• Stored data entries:
========================

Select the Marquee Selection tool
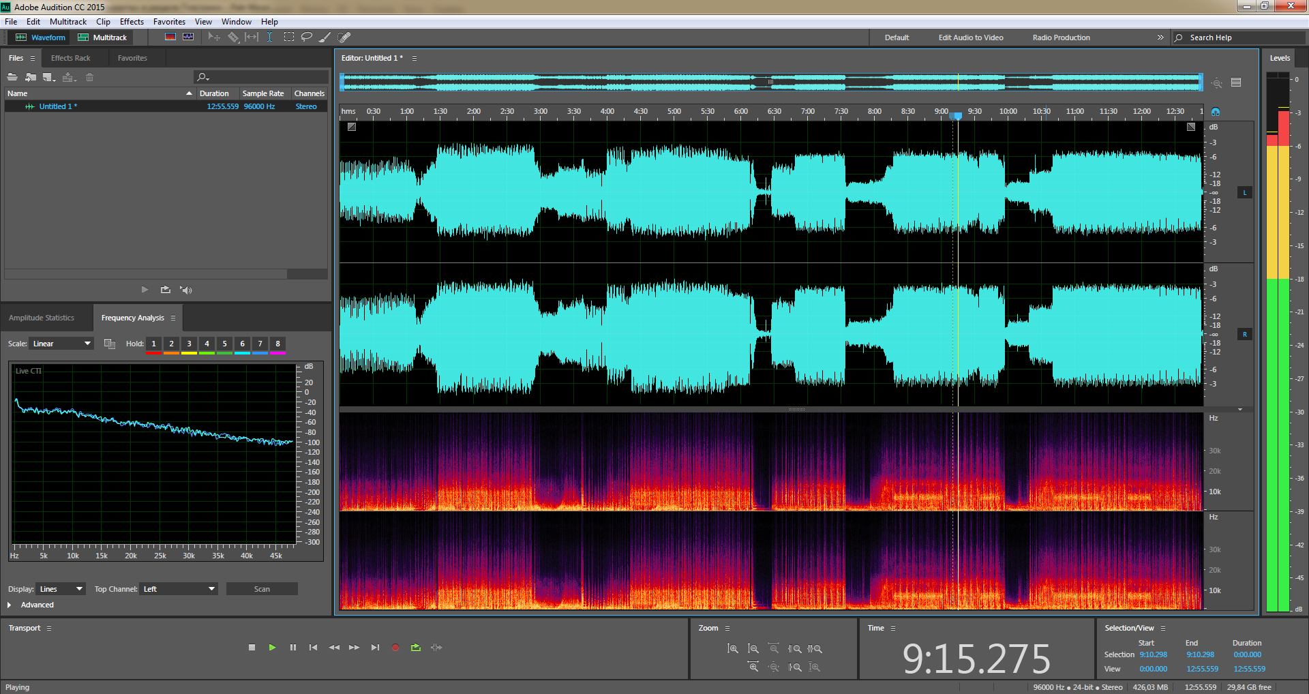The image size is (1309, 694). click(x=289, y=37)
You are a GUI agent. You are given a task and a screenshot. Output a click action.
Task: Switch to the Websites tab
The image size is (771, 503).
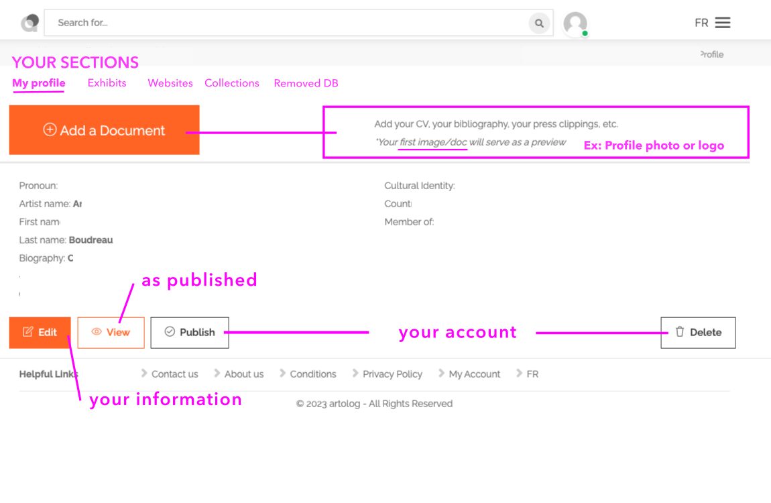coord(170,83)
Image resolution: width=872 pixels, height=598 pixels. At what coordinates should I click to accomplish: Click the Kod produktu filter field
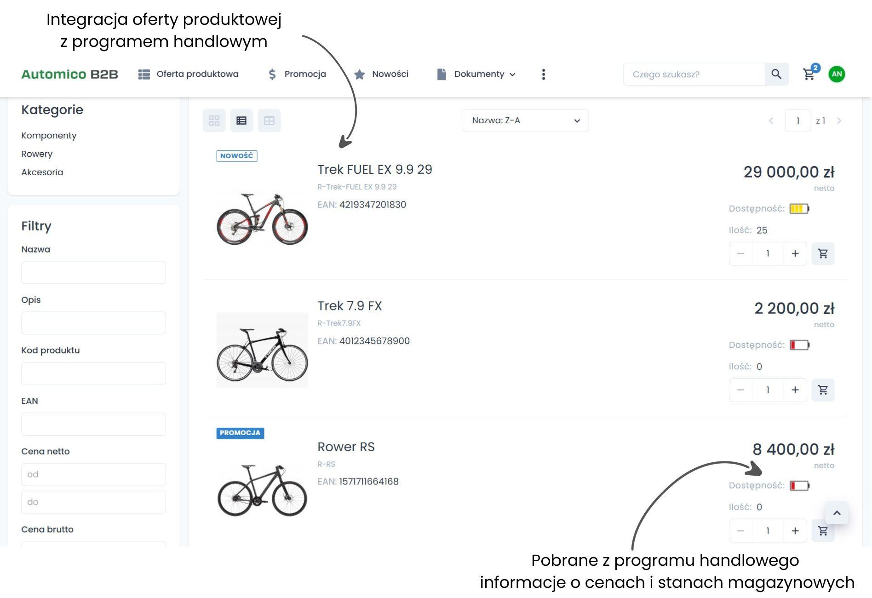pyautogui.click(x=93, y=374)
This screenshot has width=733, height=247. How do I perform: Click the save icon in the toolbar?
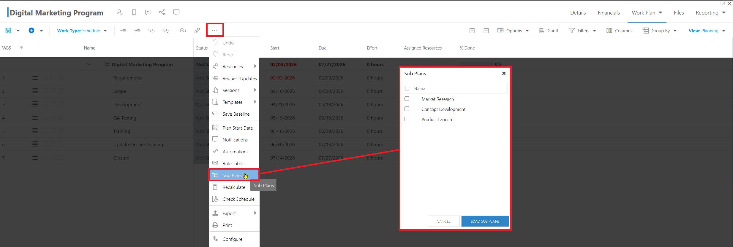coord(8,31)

========================

• WORK ORDER:
Excluding all pictures, print exactly and only the lines from the line with "The image size is (771, 503)." through the end of the records above, both ends included.

• EXPECTED ANSWER:
The image size is (771, 503).
coord(170,83)
Image resolution: width=872 pixels, height=598 pixels. At what coordinates should I click to accomplish: Click the Kod produktu filter field
pyautogui.click(x=93, y=374)
This screenshot has width=733, height=247. How do I perform: Click the save icon in the toolbar?
coord(8,31)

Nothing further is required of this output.